--- Document extract ---

Miami showdown has W. Virginia up Respect, top bowl on line for unbeaten Mountaineers


MORGANTOWN, W.Va. -- The state has been hit by a coal miners' strike and high unemployment, but nothing can rally morale like West Virginia University's football team. Students camp out overnight in the rain for tickets. Tailgate parties start at dawn. Radio talk shows are flooded with callers trying to get free tickets.

MountaineersMania hasn't been this high since 1988 when Major Harris was the quarterback, and West Virginia lost to Notre Dame, 34-21, for the national championship in the Fiesta Bowl.

"Excited? That's putting it mildly," said Steve Beasley, 24, who drives a bakery truck. "How about ecstatic? How about crazed? We don't have a pro football team. We don't have any professional teams. To get involved in the pros, we've got to travel one and a half hours to big-brother Pittsburgh. This is the only game in town."

"For all the things this town has been through, and all the hillbilly jokes we hear, if we beat Miami Saturday, we're going to take this euphoria to another level."

The No. 9 Mountaineers (9-0, 5-0 Big East) will play No. 4 Miami (8-1, 6-0) today (3:30 p.m.) at Mountaineers Stadium. According to alumni director Steve Douglas, this is the biggest game at Morgantown in the program's 103 years.

Bigger than the 31-9 win over No. 14 Syracuse in 1988, and the 21-20 victory against unbeaten and No. 4 Boston College in 1984. Even bigger than the wins against Penn State in 1984 and 1988.

It's huge!!!

--- Stored rows ---

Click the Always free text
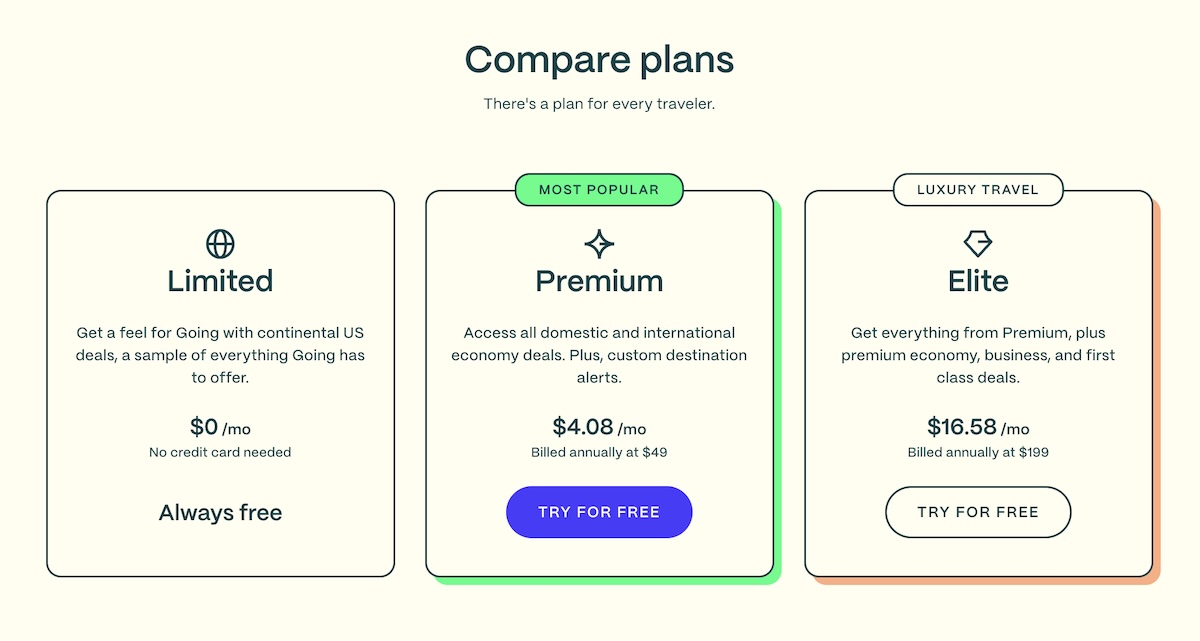Screen dimensions: 1200x641 [220, 512]
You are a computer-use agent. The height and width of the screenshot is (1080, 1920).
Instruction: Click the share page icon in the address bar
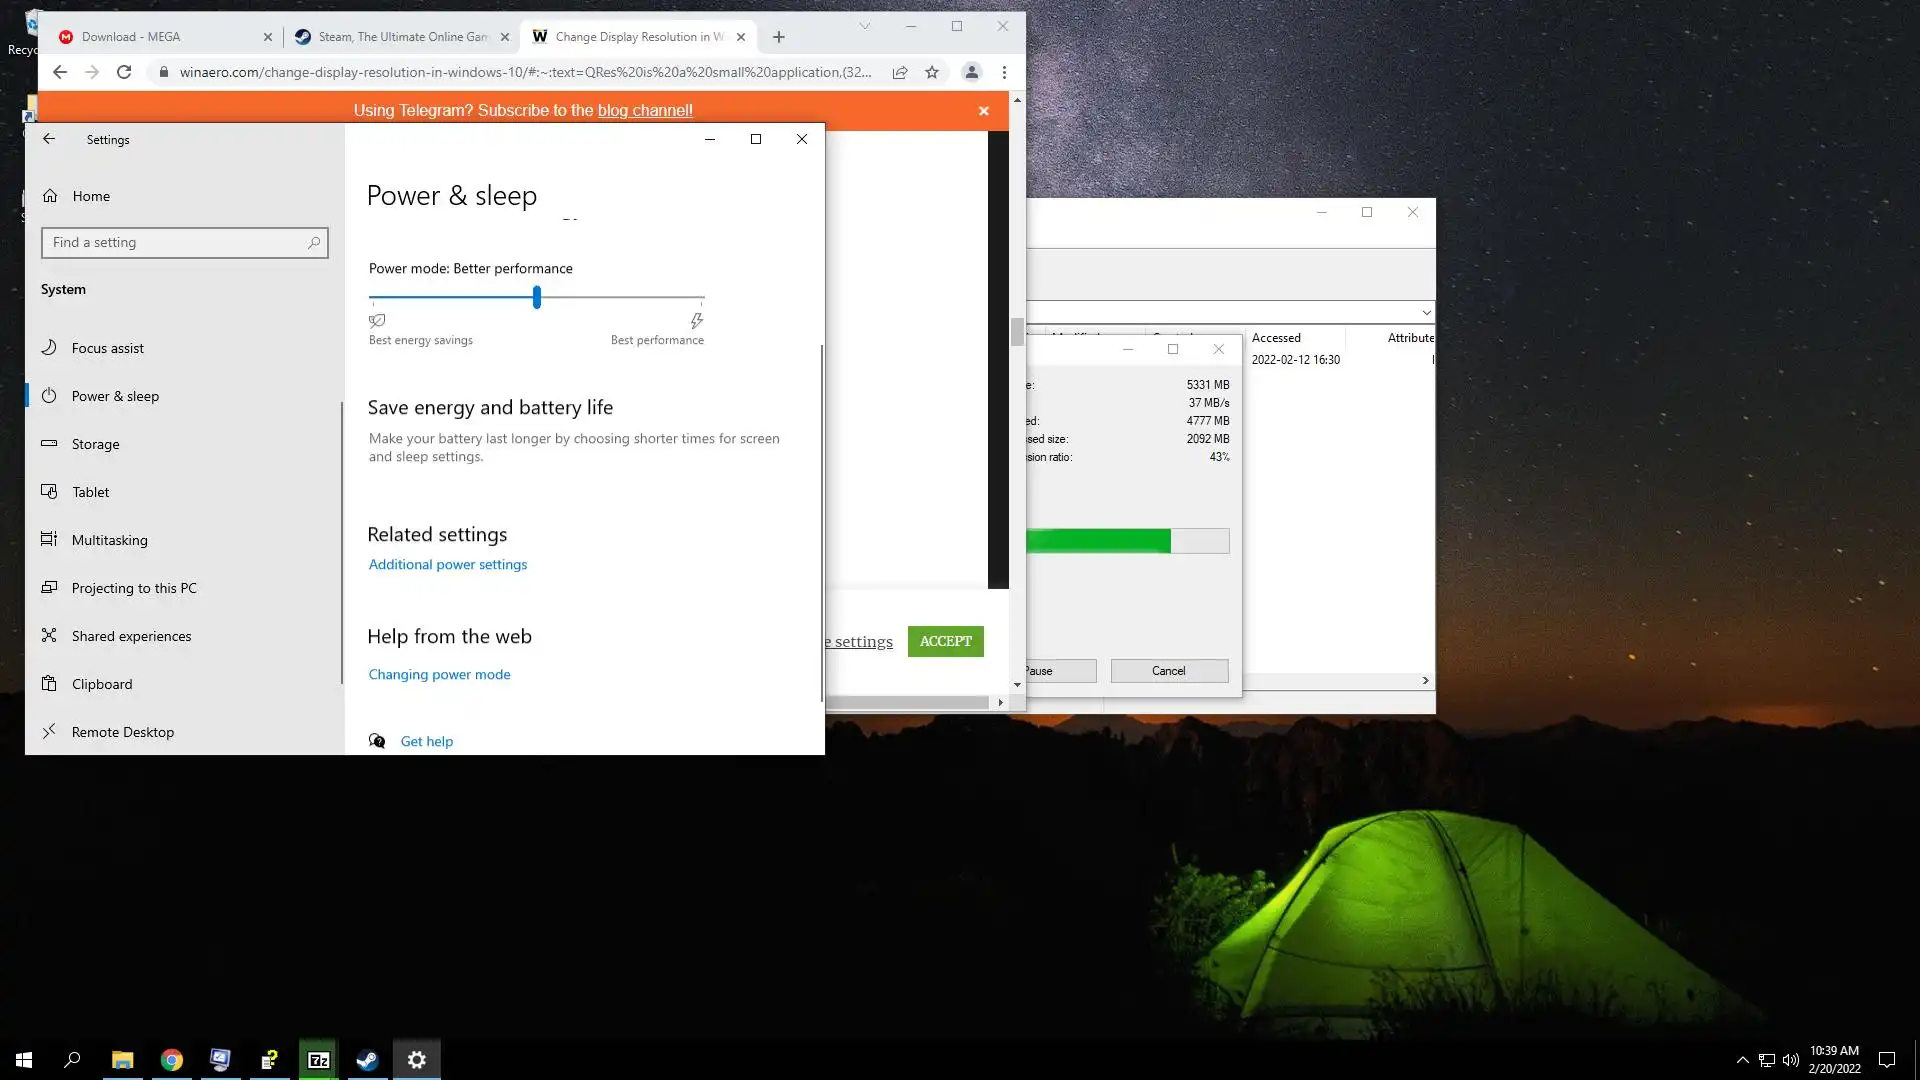pyautogui.click(x=900, y=72)
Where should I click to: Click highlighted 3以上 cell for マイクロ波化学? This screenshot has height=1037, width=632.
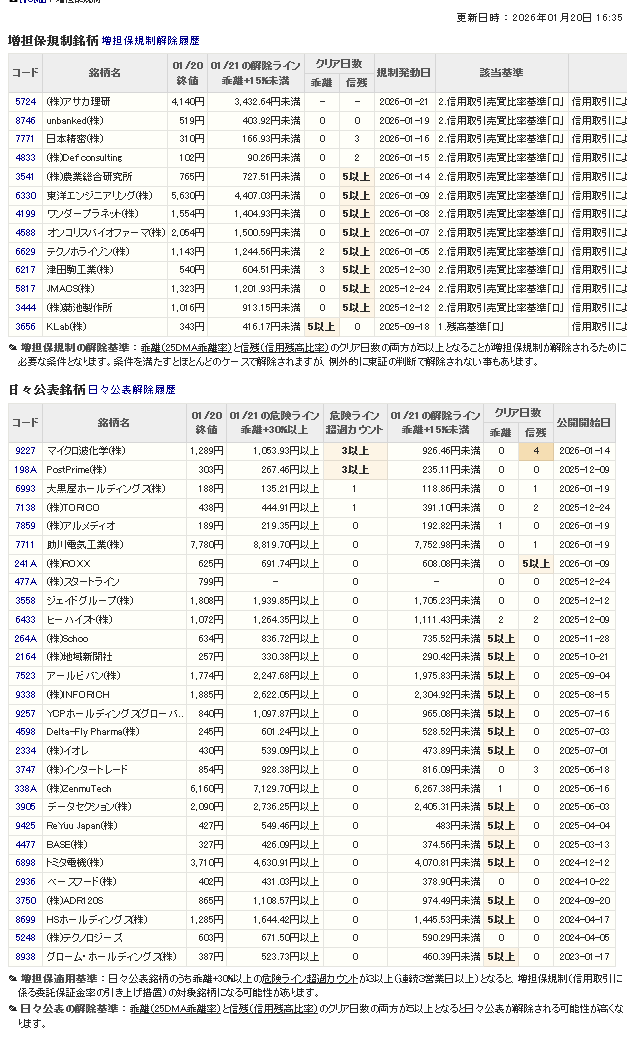(x=354, y=451)
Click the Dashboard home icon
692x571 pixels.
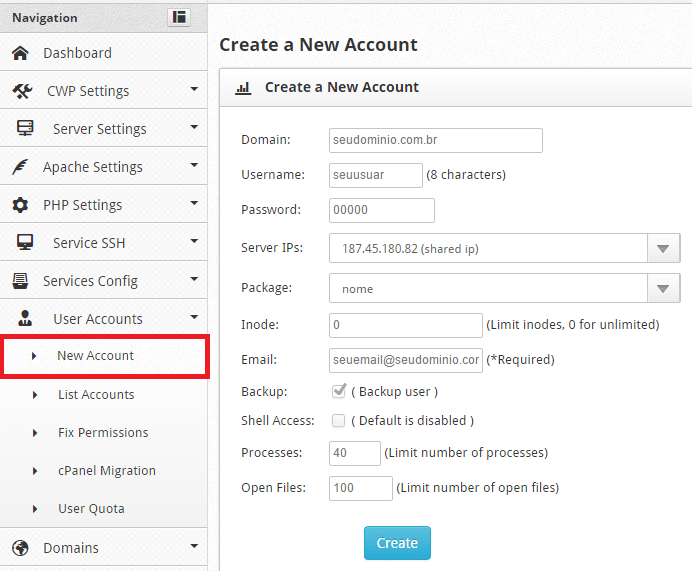coord(20,53)
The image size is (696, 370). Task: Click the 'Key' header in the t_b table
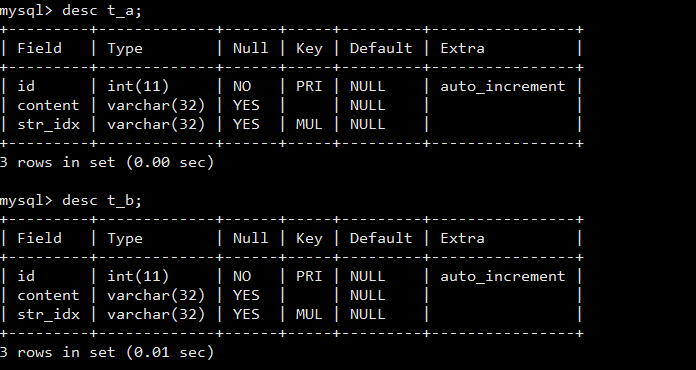tap(309, 239)
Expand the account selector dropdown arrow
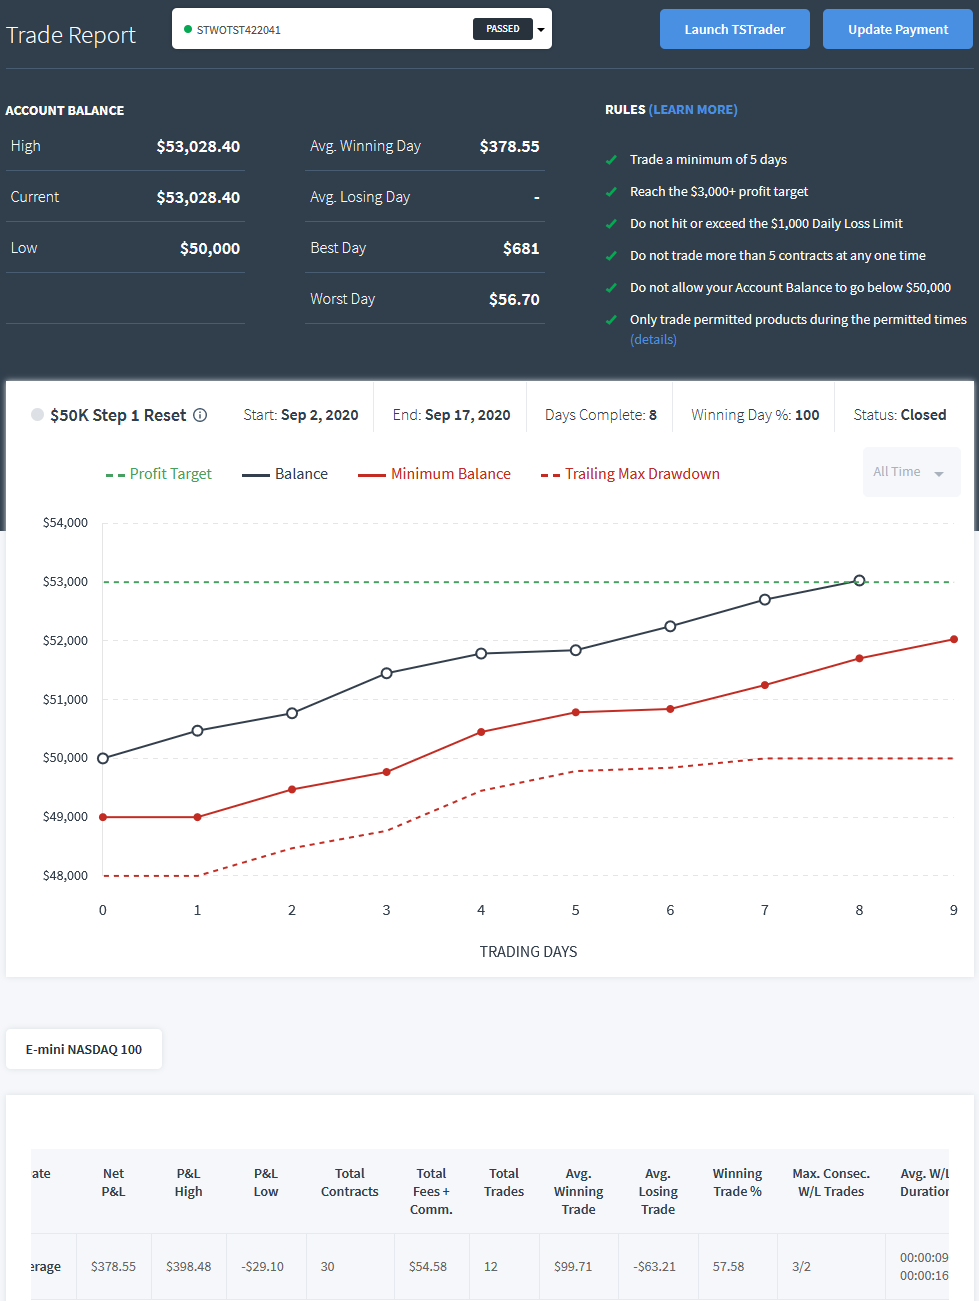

---

Your tasks:
1. In the article about West Virginia's game against Miami, translate this sentence into Spanish: "Students camp out overnight in the rain for tickets."
2. List every team that the article about West Virginia's game against Miami names as a West Virginia opponent, past or present.
3. Write what follows the last line of the article about West Virginia's game against Miami.

Replies:
1. Los estudiantes acampan toda la noche bajo la lluvia para conseguir entradas.

2. Miami, Notre Dame, Syracuse, Boston College, Penn State

3.
"I've had calls this morning from Honolulu, Las Vegas, New York. I've been in the alumni business for 11 years, and this is the hardest ticket I've ever had to try and get for somebody," said Douglas.

A win over Miami gives West Virginia a chance at a major bowl game and puts the Mountaineers in exclusive company with No. 6 Auburn and No. 3 Nebraska as the only unbeaten and untied Top 10 teams. West Virginia finishes at BC next week.

"Then we can talk about a national championship if we go undefeated," said junior wide receiver Mike Baker. "We're not getting the respect we deserve. Every week I hear Lee Corso on ESPN putting us down. But we like that, we feed off anything negative."

West Virginia coach Don Nehlen pretends to be mum about the Rodney Dangerfield chip his players carry on their shoulders. He says he doesn't pay attention to polls or preseason prognosticators.

But then again. . . .

"Every year we have to work our way up in the polls," said Nehlen, who has a 101-55-4 record in 14 years at West Virginia. "Why? It's because we live in West Virginia. I'm not frustrated because that's the way it has always been and always will be. Every year, the same teams are always up there. It was that way when I was a kid and it will be that way when I'm dead.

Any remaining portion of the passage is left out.